A few minutes later the 280-Z pulled up beside the van. In the front seat were two young Latino men and the girls were in the backseat. The driver reached across the passenger with a pistol and began firing shots into the side of the van. The brothers began yelling, ducked down and floored it. I didn’t know what was going on other than holes were appearing in the van’s side wall (my filmmaker’s mind adds beams of light through the bullet holes, but there weren’t any).
Luckily, this was back in the day of CB radios and the van had one. The brother driving got on the CB and asked, “Any smokies on the line?” Immediately, a voice came back, “You’ve got the Desert Fox, San Bernardino Highway Patrol.” The brother said, “We’ve got a gray, Datsun 280-Z with its lights on firing bullets into the side of our van.” The Desert Fox said, “Right.” Meanwhile, we’re still going 90 mph and the brother driving was ducked down below the dashboard and steering by intuition. Within two minutes the Desert Fox came back on the CB, “We’ve got ‘em. Pull a you-ee and come back.”
We turned around and went back. We found four police cars: two San Bernardino Highway Patrol and two Barstow Police. They had the 280-Z pulled over, the two Latino guys lying on their faces on the sizzling hot road, their hands cuffed behind their backs, and shotguns pressed against their heads. The two girls just stood there watching, looking befuddled.
We all went back to the Barstow police station where we were all questioned separately.
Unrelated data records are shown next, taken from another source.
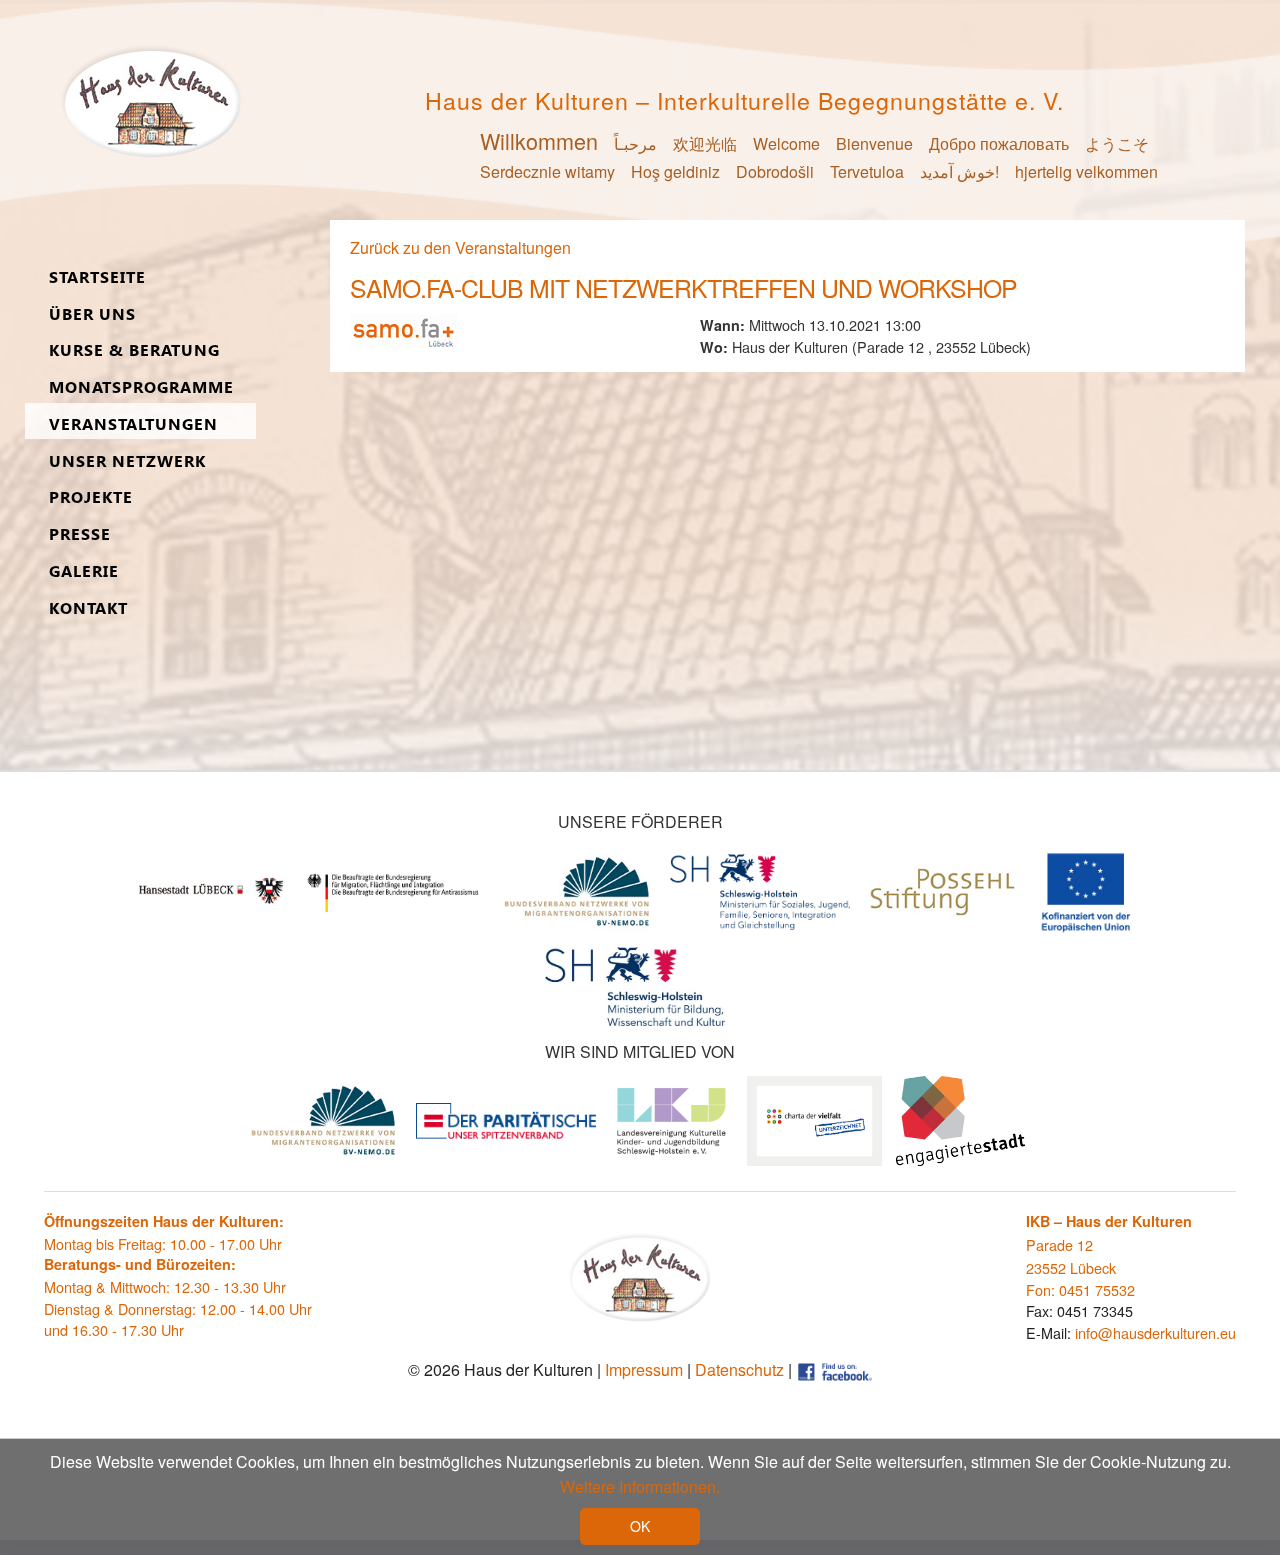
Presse (80, 534)
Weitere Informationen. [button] (640, 1486)
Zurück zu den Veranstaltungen (460, 247)
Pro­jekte (91, 497)
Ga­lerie (84, 571)
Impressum (644, 1369)
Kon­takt (88, 608)
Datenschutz (739, 1369)
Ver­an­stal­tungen (133, 424)
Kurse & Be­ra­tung (134, 350)
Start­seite (97, 277)
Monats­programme (141, 387)
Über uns (92, 314)
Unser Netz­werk (127, 461)
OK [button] (640, 1526)
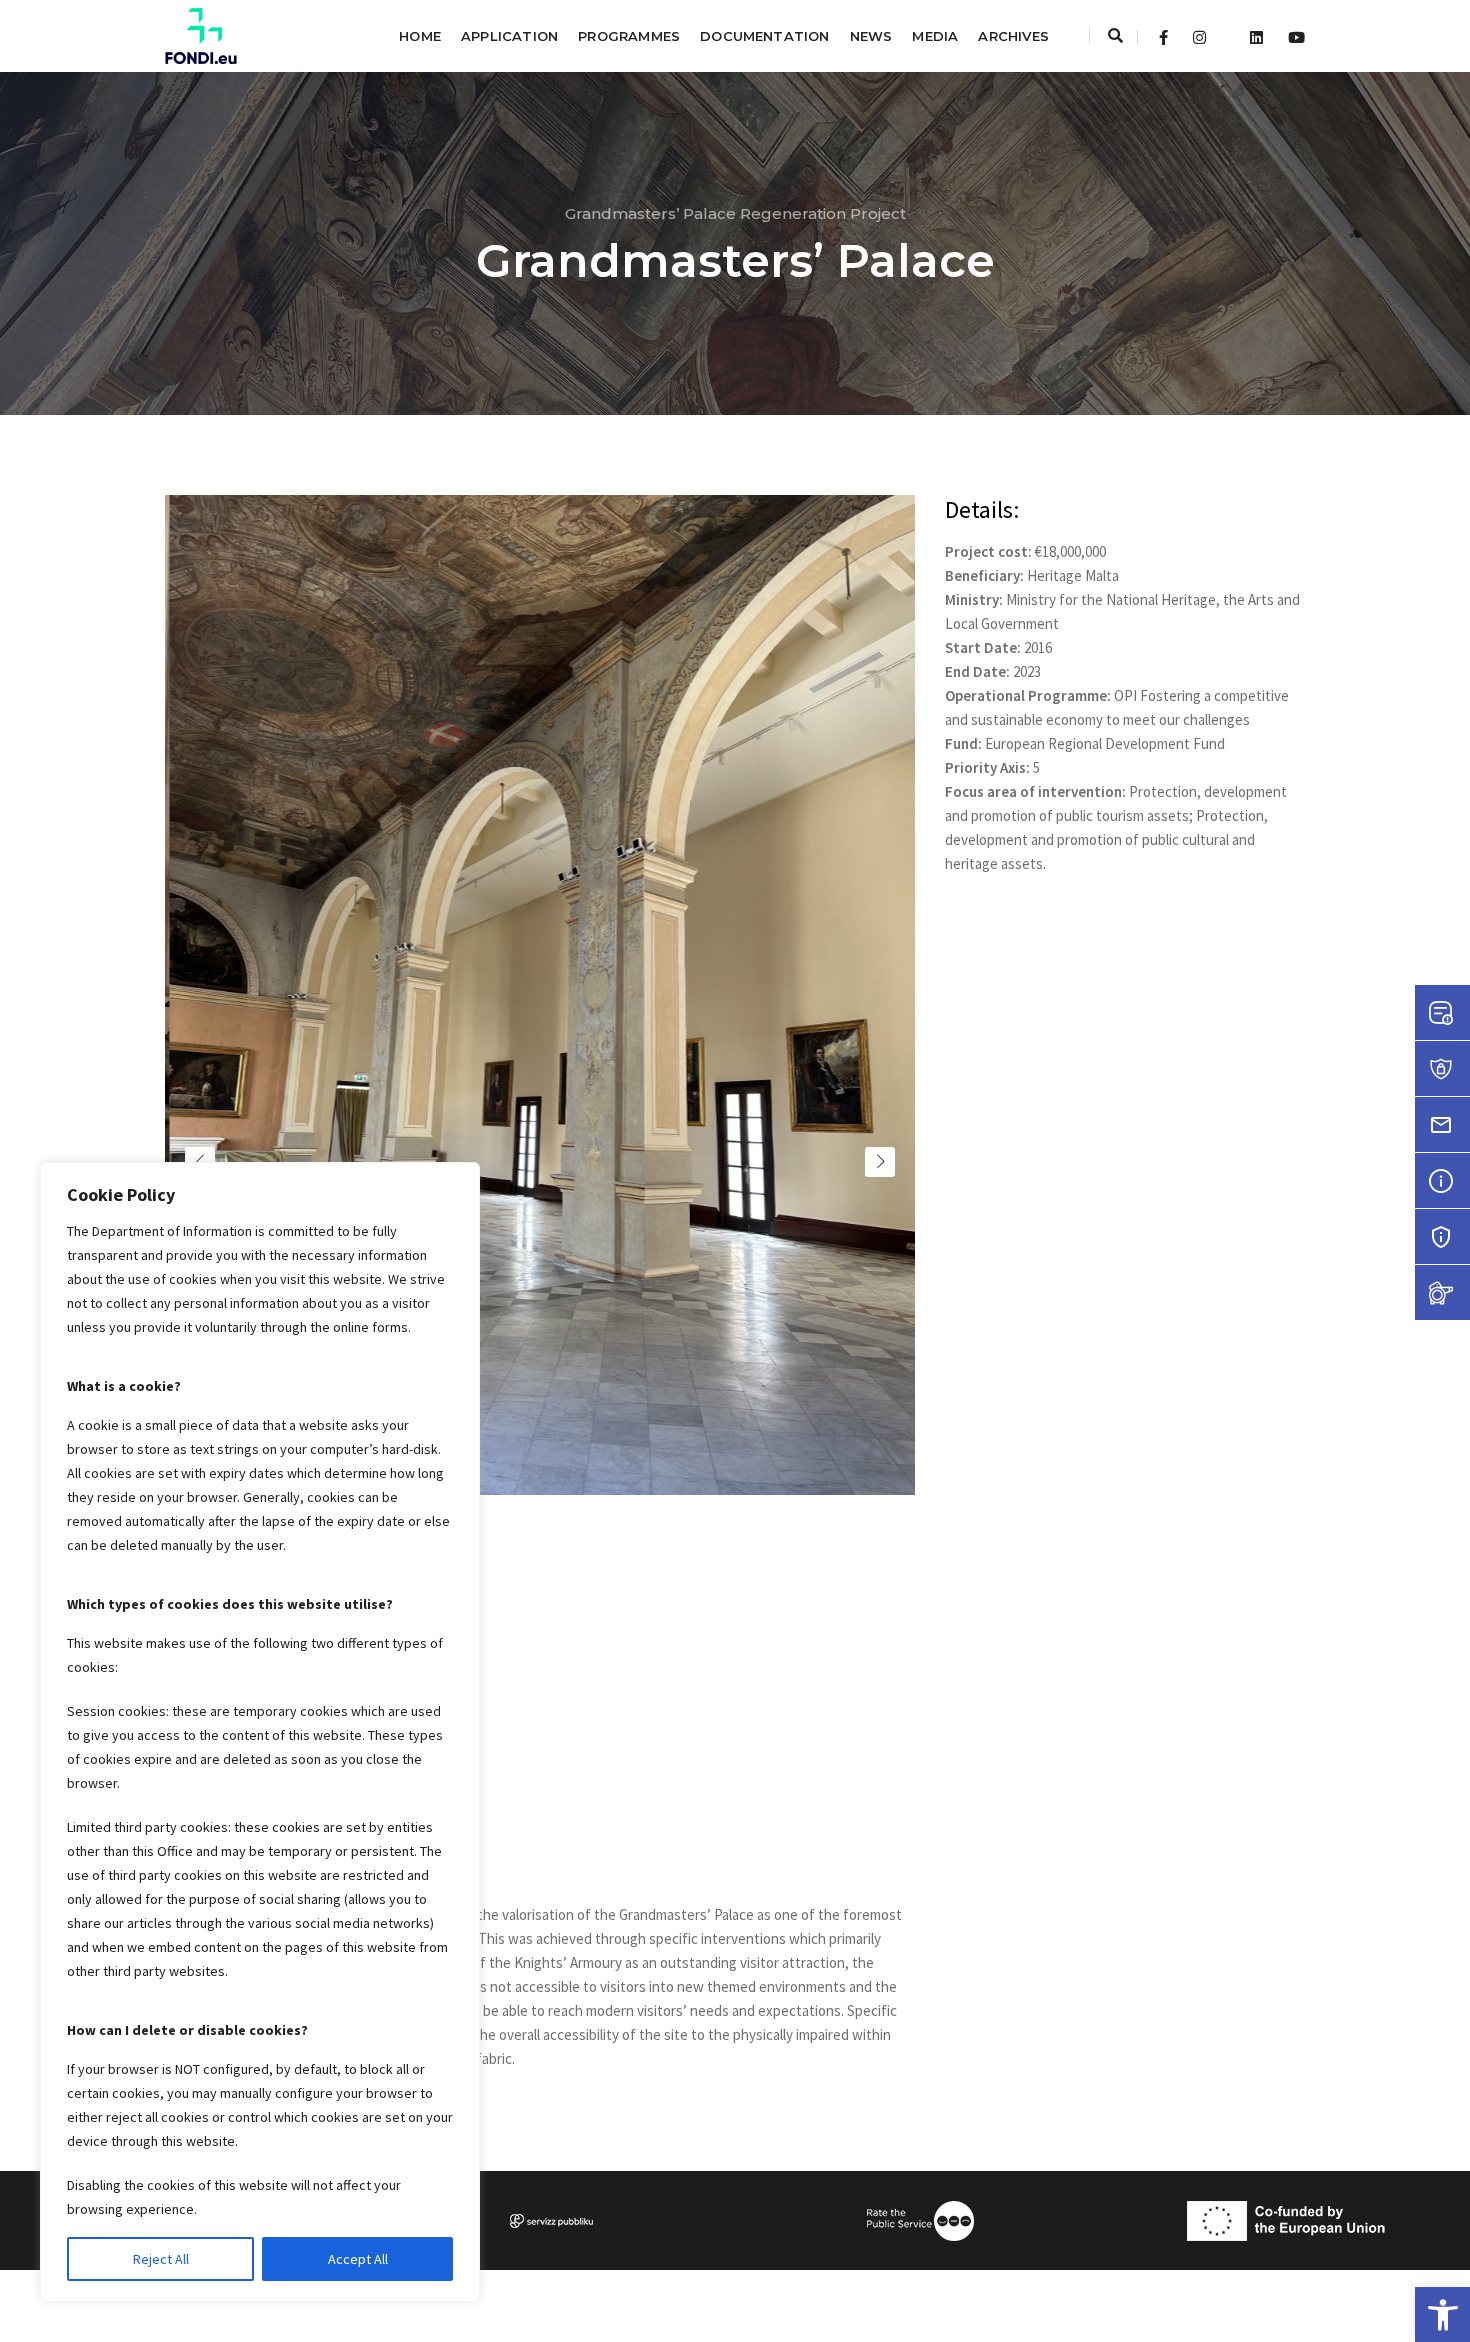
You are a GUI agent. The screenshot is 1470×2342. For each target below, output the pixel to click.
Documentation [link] (765, 36)
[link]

When I was finally brought into a little office with a detective in a suit, he asked, “What did you see?” I said, “I didn’t see anything. I was in the back of the van reading Penthouse.” The detective said, “The new one with the girl peeking through the blinds on the cover?” I said, “Yeah, that one.” He said, “There’s some great girl-on-girl action in it. You can go.”
The Boston brothers filled out all of the paperwork and pressed charges for attempted murder.
I arrived in L.A. with absolutely no plan, very little money, and no place to live. I was 24, desperate, and felt that my whole future was somehow at stake.
Stay tuned for the exciting follow-up.
Dawn has not yet arrived here in Barcelona. A man and a woman are yakking loudly in Spanish down on the street eight floors below.
I fully expect to have a really cool day, and I hope you do too.